Signe(s) particulier(s) :

  • sept ans après le succès de leur film « Le Prénom » (3,3 millions d’entrées en France et une pièce de théâtre jouée dans plus de trente pays), Matthieu Delaporte et Alexandre De La Patellière reviennent au cinéma, après avoir notamment mis en scène deux pièces de théâtre (« Un dîner d’adieu » et « Tout ce que vous voulez »), et des scénarios de film (« Papa et Maman » et sa suite") ;
  • Patrick Bruel retrouve non seulement les réalisateurs du « Prénom », mais aussi le comédien Fabrice Luchini, 33 ans après le cultissime « P.R.O.F.S ».

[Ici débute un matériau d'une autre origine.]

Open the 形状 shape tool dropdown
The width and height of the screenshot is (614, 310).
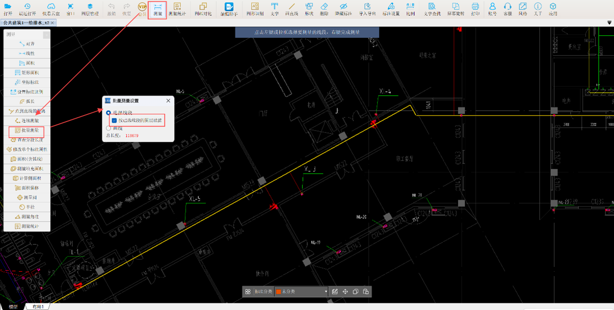[309, 9]
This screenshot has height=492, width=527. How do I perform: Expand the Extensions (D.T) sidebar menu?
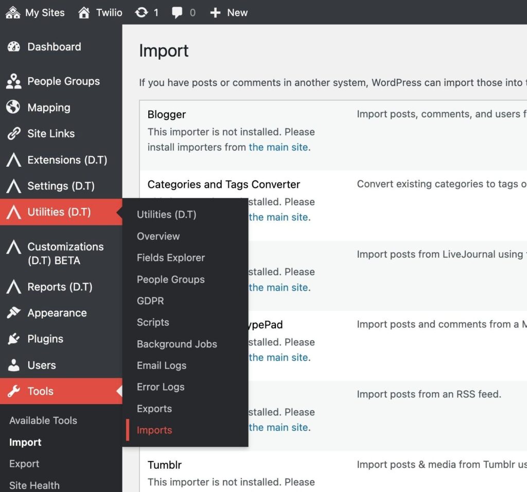[67, 160]
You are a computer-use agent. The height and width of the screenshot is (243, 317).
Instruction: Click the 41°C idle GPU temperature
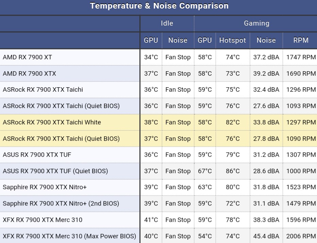click(x=151, y=220)
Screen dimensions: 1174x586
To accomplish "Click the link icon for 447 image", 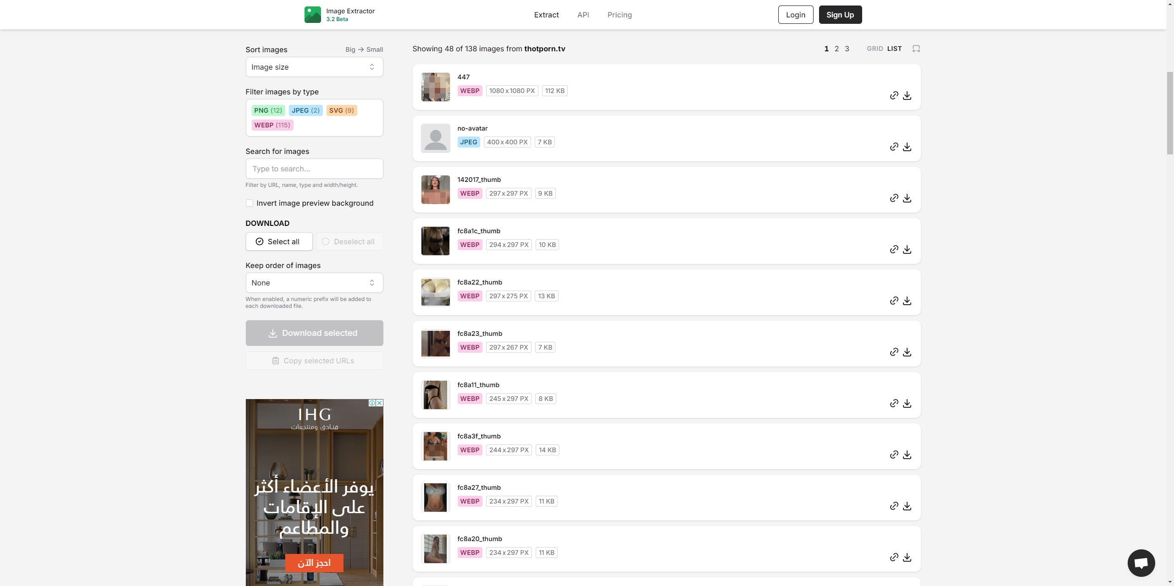I will [x=893, y=95].
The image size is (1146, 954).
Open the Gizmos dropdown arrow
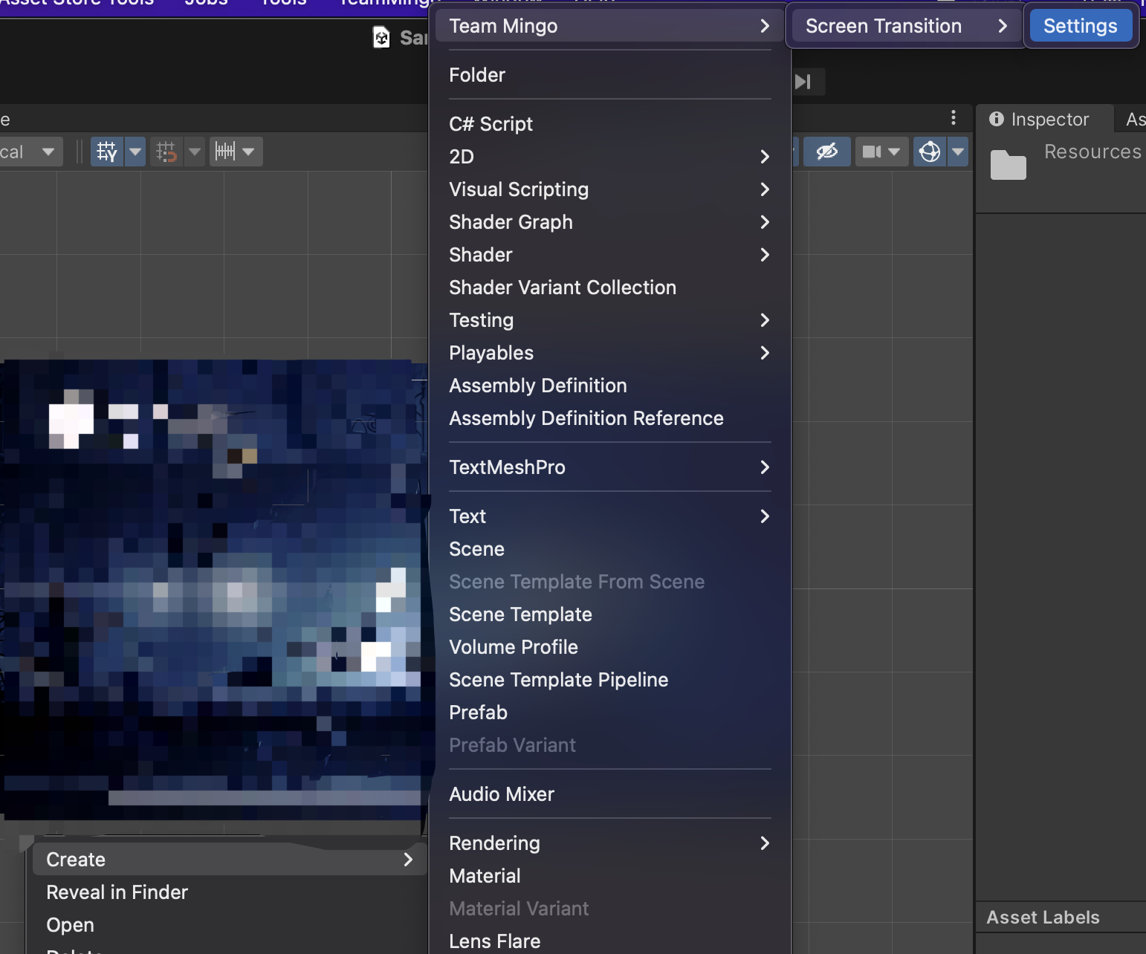[958, 152]
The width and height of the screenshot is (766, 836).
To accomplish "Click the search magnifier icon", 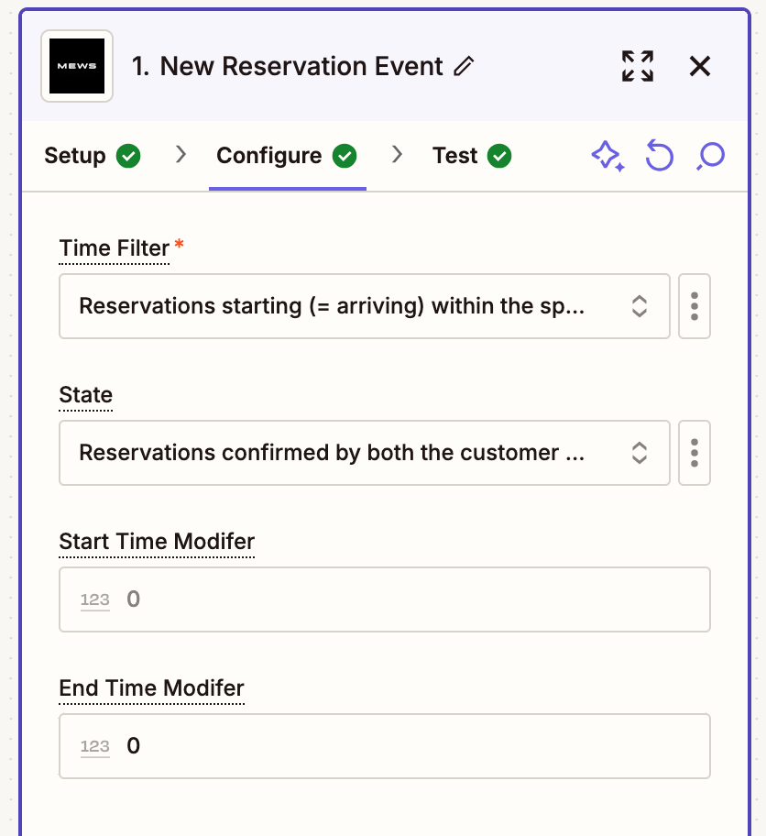I will point(710,156).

Résumé : Suite à un énorme malentendu, deux amis d’enfance, chacun persuadé que l’autre n’a plus que quelques mois à vivre, décident de tout plaquer pour rattraper le temps perdu.

La critique de Julien

Voilà sept années que les metteurs en scène et scénaristes Matthieu Delaporte et Alexandre De La Patellière ont connu un immense succès public et critique avec leur film « Le Prénom », adapté de leur pièce de théâtre jouée en 2010 au théâtre Édouard VII de Paris. Or, revenir autant de temps après, cela peut paraître long. Mais les cinéastes ne sont pourtant pas restés à rien faire durant tout ce temps, puisqu’ils ont notamment continué à écrire pour le théâtre et le cinéma, tandis que le premier a également réalisé le film « Un Illustre Inconnu » (2014). Aujourd’hui, c’est ensemble qu’ils reviennent derrière la caméra pour la tragi-comédie originale « Le Meilleur Reste à Venir », jouée par Fabrice Luchini et Patrick Bruel, lesquels s’étaient déjà rencontrés en 1985 sur le tournage des « P.R.O.F.S » de Patrick Schulmann. Les deux camarades et compères de jeu interprètent ici Arthur (Luchini) et César (Bruel), deux amis d’enfance qui se sont rencontrés au pensionnat. Le premier est alors père de famille divorcé, professeur, et homme coincé et pointilleux, tandis que le second est un charmeur et arnaqueur, peu crédule envers la loi. Bref, deux êtres très liés, que pourtant tout oppose... Mais quand Arthur annonce très maladroitement à César être atteint d’un cancer, ce dernier décide de s’installer chez lui, et de l’aider à réaliser tout ce qu’il souhaite faire avant de mourir. Ou le début d’un quiproquo embarrassant, partant d’intentions protectrices...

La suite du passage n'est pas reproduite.